2023年、11月の定例会でテーマに選んだのは
「日本聖公会能代キリスト教会」でした。
事前に歴史ラボの会員がお話を伺いに行き、その内容をみんなで話し合いました。
こちらでは、教会関係者から伺った話の中で、こぼれてしまった話題を、
『こぼれ話』として掲載しています。
興味のある方はどうぞご覧になってください。
目 次
1.久保田藩(佐竹)内でのキリスト教の布教はじめ
関ヶ原の戦いの後、大谷刑部家臣が鉱夫となり、院内(かつて秋田県にあった町で現在の湯沢市西部にあたる)へ逃亡してくる。
1606年、院内銀山開業。
この前後あたりから東北の、特に鉱山へ中央からのキリシタンの流入が始まる。
キリシタンへの取り締まりが比較的ゆるいというのが理由だったそうです。
外国人宣教師も入ってきましたが、取り締まりも少しずつ厳しくなり、
1624年頃には多くの殉教者が出ました。
それでも、鉱山には「隠れキリシタン」が存在しました。
鹿角市の尾去沢鉱山の地底にはキリスト教信仰が潜伏生活をしていた跡があります。
2.明治時代、能代市に一番最初に登場した宗派は?
時代は下り、明治新政府はキリスト教を解禁しました。
おりからの廃仏毀釈の混乱下で、キリスト教も日本全国に広まっていきます。
能代では、明治20年代頃に耶蘇教(中国語でイエス教)といわれていましたが、
外国人宣教師のもとに流入してきました。
能代に最初に登場したのは、
【メソジスト派(英国国教会からの独立分派)】
といわれています。
第2次世界大戦中は敵国の宗教として、長期拘留など弾圧を受け、その影響なのか、
高齢の司祭などがその後亡くなっています。
3.秋木(秋田木材株式会社)と教会の関係
能代では有名な、秋田木材株式会社、通称秋木(アキモク)
(全国に販売網を拡げ、北海道・樺太・朝鮮にも原料供給の基地をつくりました。
第一次大戦のいわゆる大戦景気に乗って、国内はもとより海外にまでその経営網を拡げて、「東洋一」の秋田と称せられ、その故に能代は「木都」と称せられた。
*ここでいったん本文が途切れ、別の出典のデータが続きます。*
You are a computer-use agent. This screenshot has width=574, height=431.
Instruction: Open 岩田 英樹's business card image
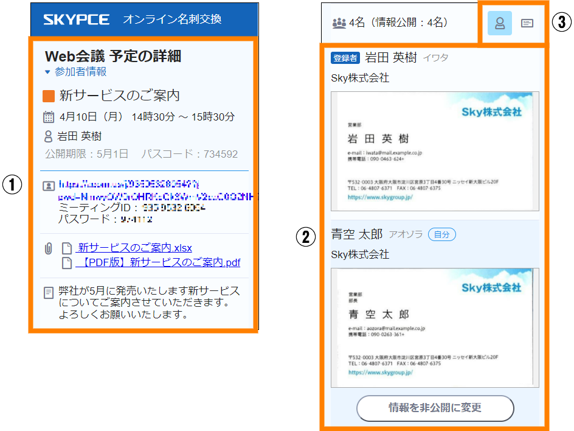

)
日本聖公会能代キリスト教会は、古くから秋木の有力者との交流もあり、
偕成社※などの会場を借りたり、便宜を図ってもらえたようです。
※偕成社・・・現在の京病院のあたりにあった、秋木の集会所のような建物。
4.キリスト教日本聖公会のネットワークは世界に
日本聖公会のネットワークは全世界に拡がり、助け合いの制度があります。
能代、東北教区の場合はアメリカ・ルイジアナ州や、韓国の教会と交流のパートナー担当だそうです。
また、アフリカの教会との交流もあります。
災害や困った場合に、みなさんでお金を集めて支援を送ります。
逆にこちらが支援していただく場合もあるそうです。
5.日本聖公会能代キリスト教の集団墓地があります
能代市萩の台に、立派な集団墓地があります。
共同墓地であり、仏教のような家庭ごとのお墓ではありません。
戒名や法名はなく、お布施もないそうです。
お金がかからなく、墓終いも不要なところは仏教徒は違うところですね。
毎月一回、その月に亡くなった過去の人々の名をあげて祈ってくれるそうです。